Yesterday, Secretary-General Ban Ki-moon said in a statement that he is “deeply saddened by the significant loss of lives, livelihoods and infrastructure in Pakistan,” pledging the UN's “full commitment” to supporting authorities to meet humanitarian needs.
He also announced that on top of the aid that the world body is already providing, up to $10 million will be disbursed from the Central Emergency Response Fund (CERF), set up in 2006 to allow the UN to dispatch funds to tackle disasters and crises as soon as they emerge, to help address needs in Pakistan following the floods.

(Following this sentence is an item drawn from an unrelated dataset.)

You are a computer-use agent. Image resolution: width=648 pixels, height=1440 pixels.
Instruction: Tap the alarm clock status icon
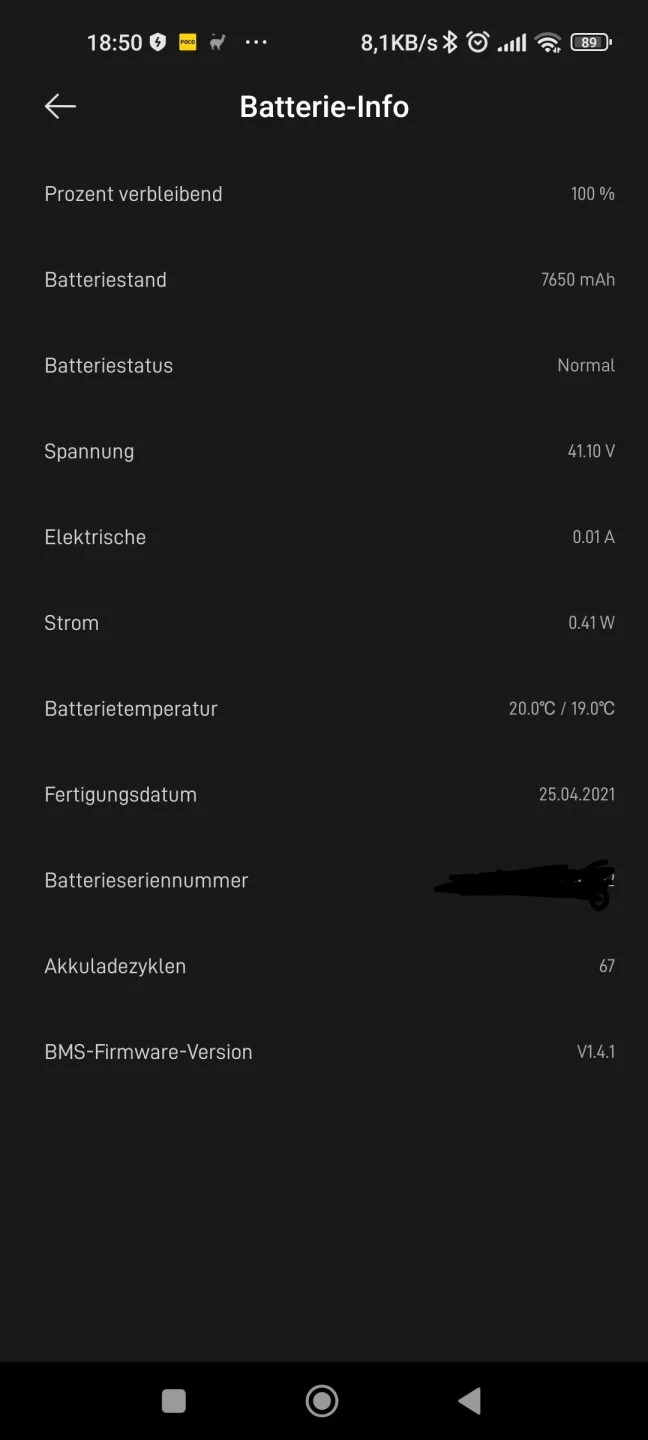click(x=478, y=42)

The Pakistan Emergency Fund, which managed by the UN Office for the Coordination of Humanitarian Affairs (OCHA), currently contains another $8 million and humanitarian partners will be able to draw from it to finance their relief efforts.
Over the weekend, a rapid assessment mission headed by Martin Mogwanja, the UN Humanitarian Coordinator, visited Nowshera and Charsada districts by helicopter and saw widespread damage and urgent humanitarian needs, OCHA reported. Bad weather prevented the mission from reaching Swat and Shangla districts.
A rapid assessment by WFP in Nowshera, Charsadda, Mardan and Peshawar put the number of those who have lost their homes or are displaced at 980,000. The assessment found that around 80,000 homes have been destroyed and 50,000 damaged the four districts alone.
WHO has noted an increase in diarrhoea cases due to the use of contaminated water, saying there was an urgent need for diarrhoea treatment kits, psychosocial support, campaigns to promote hygiene, water chlorination of water, tents for temporary health facilities and vaccination drives.
The UN refugee agency, UNHCR, has provided tents and non-food items to the provincial authorities, while WHO and the UN Children's Fund (UNICEF) are providing support and medical supplies. UNICEF is also supporting the local authorities in providing clean drinking water to 700,000 people.